A l’évidence, Slavoj Zizek est à la pensée politique contemporaine ce qu’Eminem est à la musique populaire. Il enrage, se répète, s’agite en se cognant contre les parois de notre réalité pour tenter de les briser, il cherche les mots oubliés. Car aujourd’hui, «On se sent “libre” pour la bonne raison que nous manque le langage même pouvant articuler notre absence de liberté», écrit en introduction de ces cinq essais le philosophe slovène, lacano-marxiste et anti-deleuzien, devenu l’une des figures les plus attractives aux yeux des jeunes intellectuels américains et européens.
Pas seulement parce que Zizek, avec une maestria pop, est capable de rebondir de Kierkegaard à «Incassable» (de Shyamalan), en passant par le conflit israëlo-palestinien.
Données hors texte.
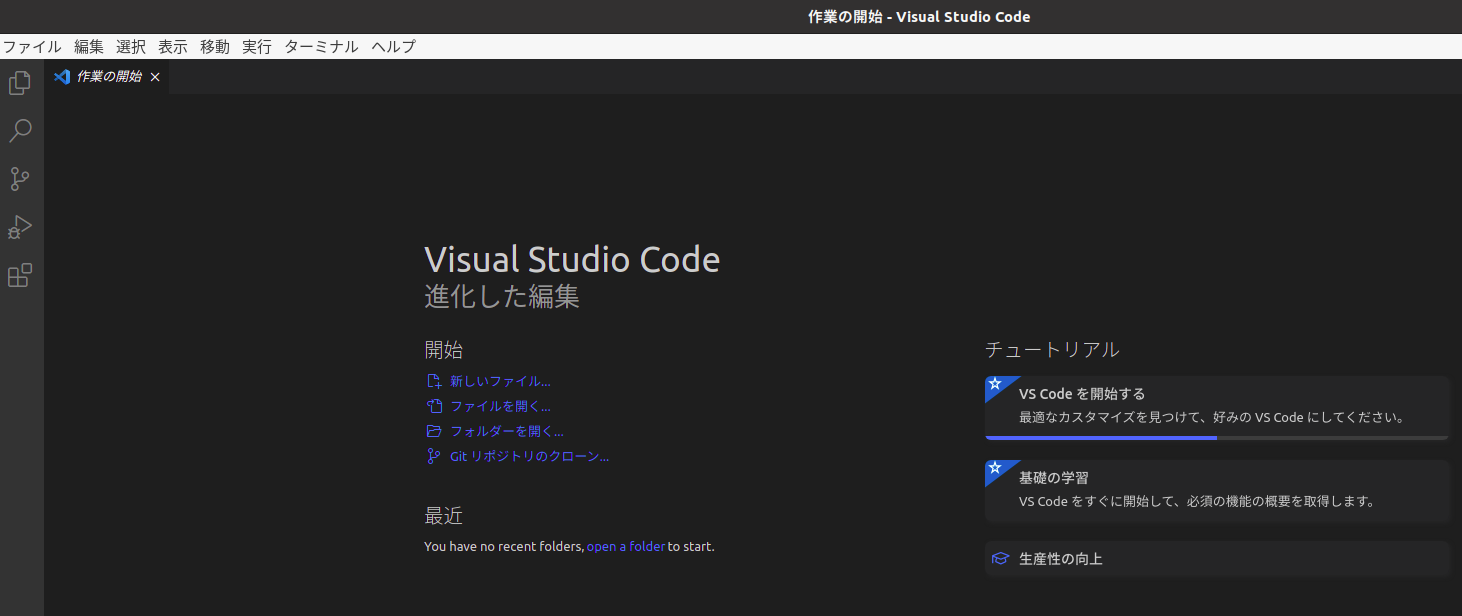Open the ターミナル menu

point(320,46)
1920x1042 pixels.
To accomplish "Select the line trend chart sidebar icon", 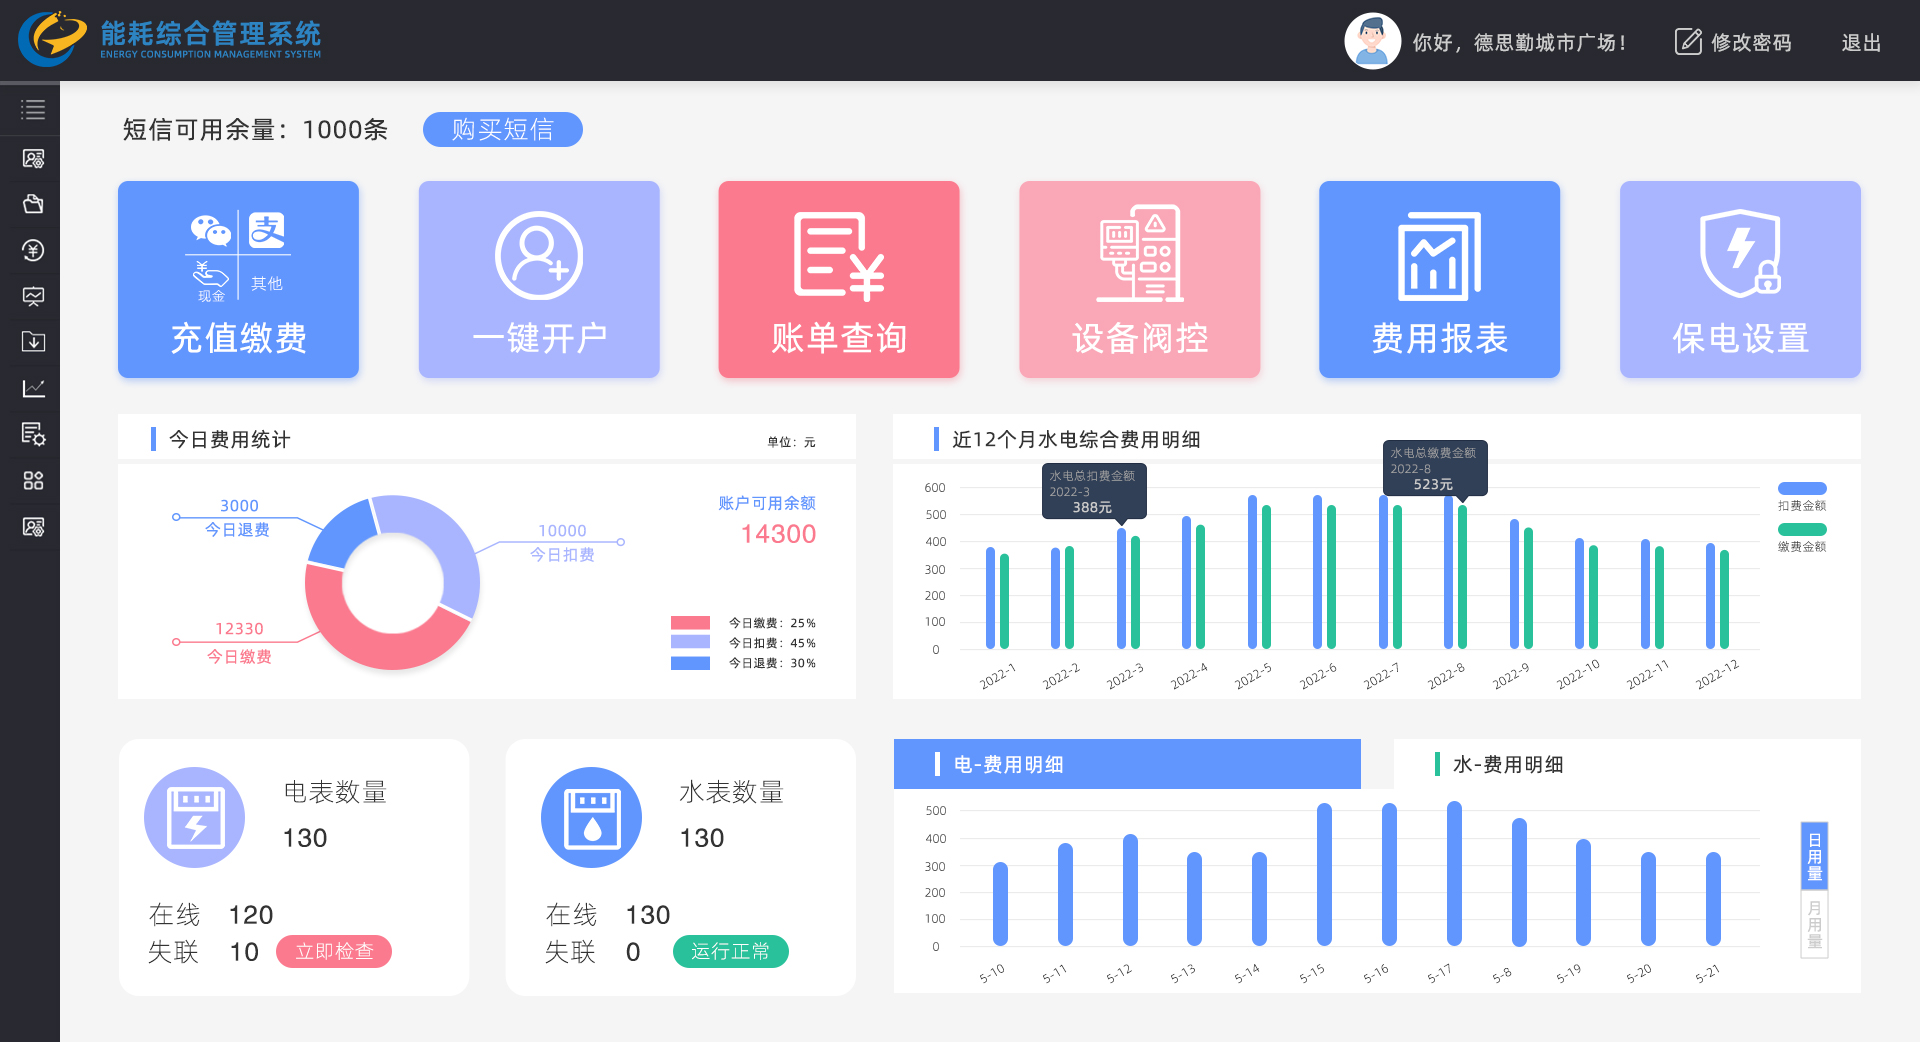I will [x=33, y=388].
Mais surtout parce qu’il appuie là où on a du mal: son «Bienvenue dans le désert du réel» (allusion à l’expression de Morpheus de «Matrix») est tout entier occupé à démanteler cette fausse alternative qui, depuis le 11-Septembre, nous sommerait de choisir entre la démocratie occidentale et l’intégrisme islamiste.
Et Zizek de mettre les pieds dans le plat: et si la démocratie libérale parlementaire n’était pas l’unique alternative à Ben Laden ? Et si le choc des civilisations était un leurre destiné à camoufler «un choc à l’intérieur de chaque civilisation». Que font les Etats-Unis sinon «combattre leurs propres excès dans la guerre à Ben Laden» ? Pourquoi n’est-il pas plus clair à nos yeux que les seuls à tenir un réel discours politique sont désormais les partis d’extrême droite: Pat Buchanan, Jorge Haider, Le Pen ?
«La tragédie est que ce soit Le Pen, et sa fanfaronnade répugnante, qui représente la Vie. Elle reste seule alors à s’opposer à la Mort, représentée par la postpolitique, qui est le mode de vie du dernier homme nietzschéen.» Autrement dit: nous. Nous qui commençons à percevoir que «l’univers radical de l’athée, privé de référence religieuse, n’est que l’univers gris de la terreur égalitaire».
Et c’est ainsi que l’auteur de «Repeating Lenin» nous appelle à prendre le parti de la liberté radicale, car «ce qui rend la vie digne d’être vécue est l’excès même de la vie: la conscience qu’existe quelque chose pour laquelle on est prêt à risquer sa vie (liberté, honneur, dignité)». Dangereux ? Par définition: «Il n’existe rien qui puisse garantir l’impossibilité de l’excès: le risque doit être assumé; c’est en quoi consiste le champ même de la politique.»

«BIENVENUE DANS LE DÉSERT DU RÉEL» DE SLAVOJ ZIZEK / FLAMMARION / 224 PAGES, 19 €.